Question 79: The physiological marker of the last stage of acute asthma is
- A. Hypocapnia
- B. Hyperoxia
- C. Alkalosis
- D. Increased carbon dioxide levels (Hypercapnia) (Correct Answer)
Explanation: ***Increased carbon dioxide levels (Hypercapnia)*** - In severe, acute asthma, **air trapping** and **muscle fatigue** lead to inadequate ventilation and impaired gas exchange [1]. - This results in a buildup of carbon dioxide in the blood, indicating impending **respiratory failure** and a critical stage of the asthma exacerbation [3]. *Hypocapnia* - **Hypocapnia**, or low blood CO2, is common in the **early stages** of an asthma attack due to **tachypnea** (rapid breathing) in an effort to compensate [1]. - As the condition worsens, the ability to ventilate adequately diminishes, leading to CO2 retention [3]. *Hyperoxia* - **Hyperoxia** means abnormally high levels of oxygen in the blood, which is generally not a physiological marker of acute asthma. - Patients with acute asthma typically experience **hypoxemia** (low oxygen levels) due to ventilation-perfusion mismatch [1]. *Alkalosis* - **Respiratory alkalosis** (high pH due to low CO2) can occur in the early stages as patients **hyperventilate**. - However, in the late stages, as CO2 builds up (**hypercapnia**), the patient shifts towards **respiratory acidosis** (low pH), which is a sign of severe compromise [2], [3].

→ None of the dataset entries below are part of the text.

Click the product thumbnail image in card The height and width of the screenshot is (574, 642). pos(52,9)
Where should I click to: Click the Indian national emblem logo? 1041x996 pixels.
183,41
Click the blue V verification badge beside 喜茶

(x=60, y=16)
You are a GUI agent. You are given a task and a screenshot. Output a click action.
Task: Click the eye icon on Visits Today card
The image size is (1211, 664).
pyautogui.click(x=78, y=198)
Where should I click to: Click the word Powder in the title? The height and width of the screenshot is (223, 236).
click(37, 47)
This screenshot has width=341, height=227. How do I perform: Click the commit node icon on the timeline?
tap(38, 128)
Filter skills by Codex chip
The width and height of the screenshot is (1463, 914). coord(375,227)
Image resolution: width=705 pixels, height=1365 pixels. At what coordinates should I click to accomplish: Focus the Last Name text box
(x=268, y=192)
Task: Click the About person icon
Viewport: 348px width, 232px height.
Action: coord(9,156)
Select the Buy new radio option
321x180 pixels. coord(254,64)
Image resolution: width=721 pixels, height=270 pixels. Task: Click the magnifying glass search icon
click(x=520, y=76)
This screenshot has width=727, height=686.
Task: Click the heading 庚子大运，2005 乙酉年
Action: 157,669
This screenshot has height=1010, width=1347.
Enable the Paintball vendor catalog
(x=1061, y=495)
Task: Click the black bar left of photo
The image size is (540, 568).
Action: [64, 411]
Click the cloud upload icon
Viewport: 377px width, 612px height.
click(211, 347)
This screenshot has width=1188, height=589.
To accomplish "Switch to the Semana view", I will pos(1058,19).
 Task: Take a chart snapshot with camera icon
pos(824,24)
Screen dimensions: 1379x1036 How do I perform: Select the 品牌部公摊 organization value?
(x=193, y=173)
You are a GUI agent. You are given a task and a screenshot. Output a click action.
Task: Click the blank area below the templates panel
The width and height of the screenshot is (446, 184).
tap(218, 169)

Question 80: Which of the following is a characteristic finding in distal RTA?
- A. Urine pH < 5.5
- B. Hypokalemia
- C. Hypercalciuria (Correct Answer)
- D. Nephrolithiasis
Explanation: ***Hypercalciuria*** - **Hypercalciuria** is a characteristic finding in distal RTA (Type 1), leading to increased calcium in the urine. - This occurs due to reduced **distal tubular reabsorption of calcium** and increased bone resorption from chronic acidosis. *Urine pH < 5.5* - In distal RTA, the kidneys are unable to acidify the urine properly, leading to a **urine pH > 5.5** [1]. - A urine pH < 5.5 would suggest a normal kidney response to systemic acidosis, ruling out distal RTA. *Hypokalemia* - While hypokalemia can occur in distal RTA, it is not always present and is not the most definitive characteristic finding. - **Hypokalemia** is more characteristic of Type 1 RTA due to increased potassium excretion in an attempt to excrete H+ ions. *Nephrolithiasis* - **Nephrolithiasis** (kidney stones) is a common complication of distal RTA due to hypercalciuria and alkaline urine [2]. - However, hypercalciuria is the *reason* for the increased risk of nephrolithiasis, making it a more fundamental characteristic finding.